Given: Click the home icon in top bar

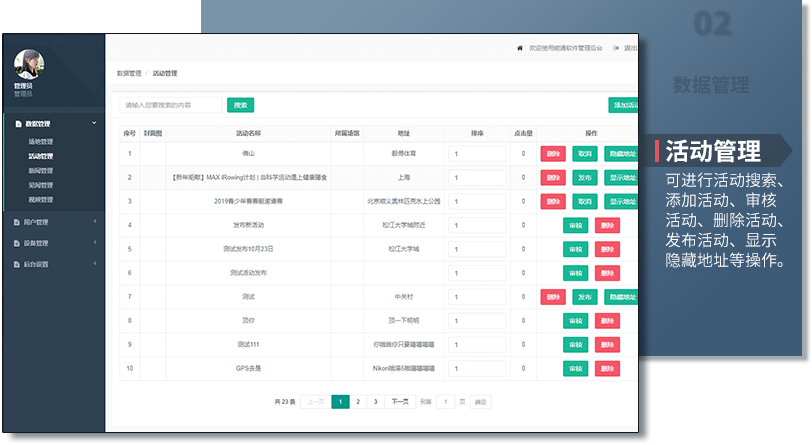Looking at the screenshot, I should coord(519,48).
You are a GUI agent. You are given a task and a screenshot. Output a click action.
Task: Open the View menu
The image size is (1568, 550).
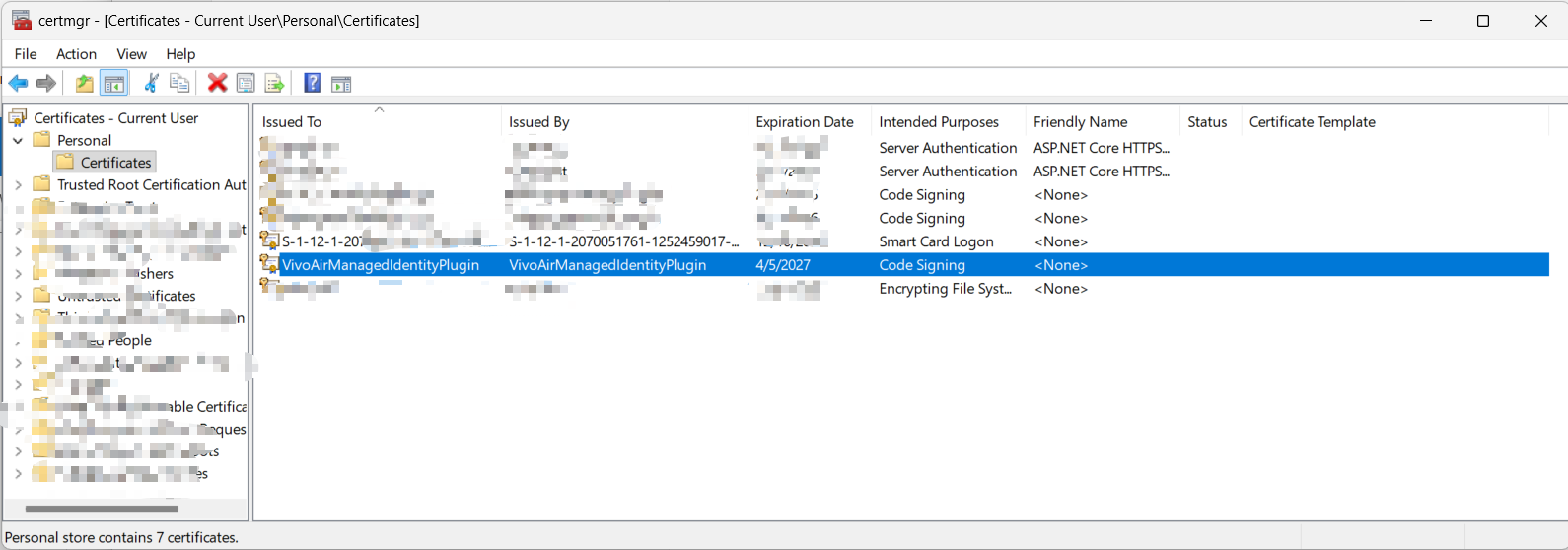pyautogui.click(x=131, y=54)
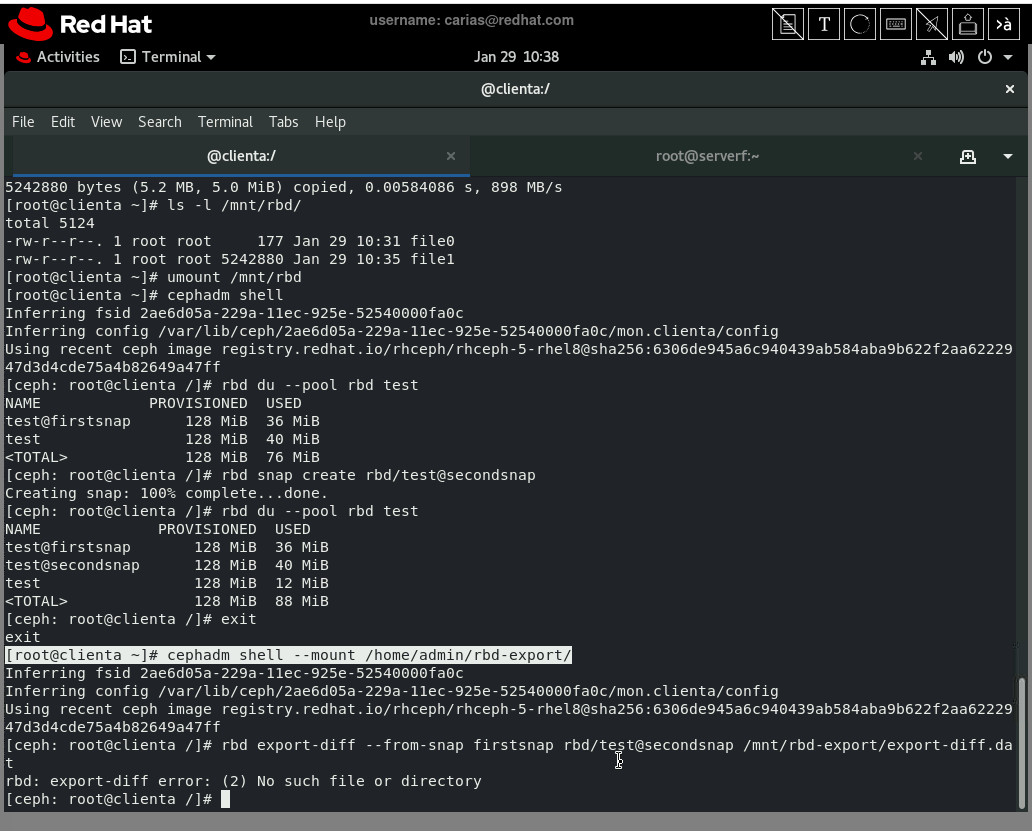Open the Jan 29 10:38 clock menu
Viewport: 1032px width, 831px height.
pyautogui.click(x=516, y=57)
● ● ● ●
Find the line that contains "You are a GUI", then write out that line and each one after it, exactly and with nothing else, through the end of the entries above, without the pictures.

**Response area**
You are a GUI agent. You are given a task and a screenshot. Output a click action.
Task: Open the View menu
The image size is (1568, 550).
pyautogui.click(x=131, y=54)
Open the Jan 29 10:38 clock menu
Viewport: 1032px width, 831px height.
pyautogui.click(x=516, y=57)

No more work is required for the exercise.